▸ **THE TASK**: Report the count of lines in the records below that hold the word "will", omitting everything but the number.

▸ **TASK DATA**:
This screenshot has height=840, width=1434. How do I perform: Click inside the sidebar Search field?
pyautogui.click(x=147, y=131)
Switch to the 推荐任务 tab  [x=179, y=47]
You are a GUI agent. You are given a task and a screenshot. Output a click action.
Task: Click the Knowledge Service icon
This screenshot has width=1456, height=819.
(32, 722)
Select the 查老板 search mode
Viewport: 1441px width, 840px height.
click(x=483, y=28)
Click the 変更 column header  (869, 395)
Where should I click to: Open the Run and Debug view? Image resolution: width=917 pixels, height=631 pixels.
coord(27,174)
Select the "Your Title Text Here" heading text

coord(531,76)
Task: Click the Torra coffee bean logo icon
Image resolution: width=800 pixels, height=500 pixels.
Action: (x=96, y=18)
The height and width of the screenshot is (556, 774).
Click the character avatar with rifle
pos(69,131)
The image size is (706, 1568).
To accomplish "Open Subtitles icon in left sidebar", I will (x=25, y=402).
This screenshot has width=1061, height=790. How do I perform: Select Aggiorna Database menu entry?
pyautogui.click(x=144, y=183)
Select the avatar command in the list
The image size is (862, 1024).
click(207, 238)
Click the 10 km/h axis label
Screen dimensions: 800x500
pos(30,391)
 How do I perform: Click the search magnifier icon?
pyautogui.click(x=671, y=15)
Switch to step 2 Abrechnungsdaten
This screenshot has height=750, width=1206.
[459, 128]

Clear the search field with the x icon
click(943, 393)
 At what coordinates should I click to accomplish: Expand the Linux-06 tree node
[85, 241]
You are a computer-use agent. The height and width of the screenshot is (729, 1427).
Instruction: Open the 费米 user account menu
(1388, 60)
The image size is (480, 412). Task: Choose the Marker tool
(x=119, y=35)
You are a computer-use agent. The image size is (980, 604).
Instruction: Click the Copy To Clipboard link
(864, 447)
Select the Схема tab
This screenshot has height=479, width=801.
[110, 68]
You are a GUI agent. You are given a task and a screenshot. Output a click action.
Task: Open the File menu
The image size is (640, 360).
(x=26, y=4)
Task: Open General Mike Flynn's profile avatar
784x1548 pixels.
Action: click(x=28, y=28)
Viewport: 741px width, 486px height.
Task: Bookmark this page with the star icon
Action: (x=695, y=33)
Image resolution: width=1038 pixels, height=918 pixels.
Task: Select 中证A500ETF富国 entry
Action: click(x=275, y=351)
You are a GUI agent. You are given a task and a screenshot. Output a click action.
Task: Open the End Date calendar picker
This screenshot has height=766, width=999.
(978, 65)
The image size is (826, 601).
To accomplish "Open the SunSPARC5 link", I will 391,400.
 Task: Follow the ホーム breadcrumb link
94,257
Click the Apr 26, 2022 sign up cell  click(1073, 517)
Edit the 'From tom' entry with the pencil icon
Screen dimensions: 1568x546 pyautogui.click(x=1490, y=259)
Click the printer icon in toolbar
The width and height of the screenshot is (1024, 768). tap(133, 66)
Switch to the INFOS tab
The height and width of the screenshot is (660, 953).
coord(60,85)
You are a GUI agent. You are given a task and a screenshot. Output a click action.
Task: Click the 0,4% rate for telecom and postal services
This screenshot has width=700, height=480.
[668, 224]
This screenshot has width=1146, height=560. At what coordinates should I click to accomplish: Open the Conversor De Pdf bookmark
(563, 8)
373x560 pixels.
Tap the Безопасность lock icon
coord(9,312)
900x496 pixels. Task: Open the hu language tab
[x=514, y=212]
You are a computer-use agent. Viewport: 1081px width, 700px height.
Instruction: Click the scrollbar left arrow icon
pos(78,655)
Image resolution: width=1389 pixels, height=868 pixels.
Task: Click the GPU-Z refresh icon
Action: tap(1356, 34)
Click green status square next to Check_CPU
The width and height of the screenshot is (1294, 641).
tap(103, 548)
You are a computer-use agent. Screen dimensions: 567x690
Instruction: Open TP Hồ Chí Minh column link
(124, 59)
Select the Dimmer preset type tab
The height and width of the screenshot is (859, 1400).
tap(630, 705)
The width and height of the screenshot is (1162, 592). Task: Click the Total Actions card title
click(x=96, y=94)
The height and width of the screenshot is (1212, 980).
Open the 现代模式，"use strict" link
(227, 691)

▸ **YOUR SOLUTION**: 2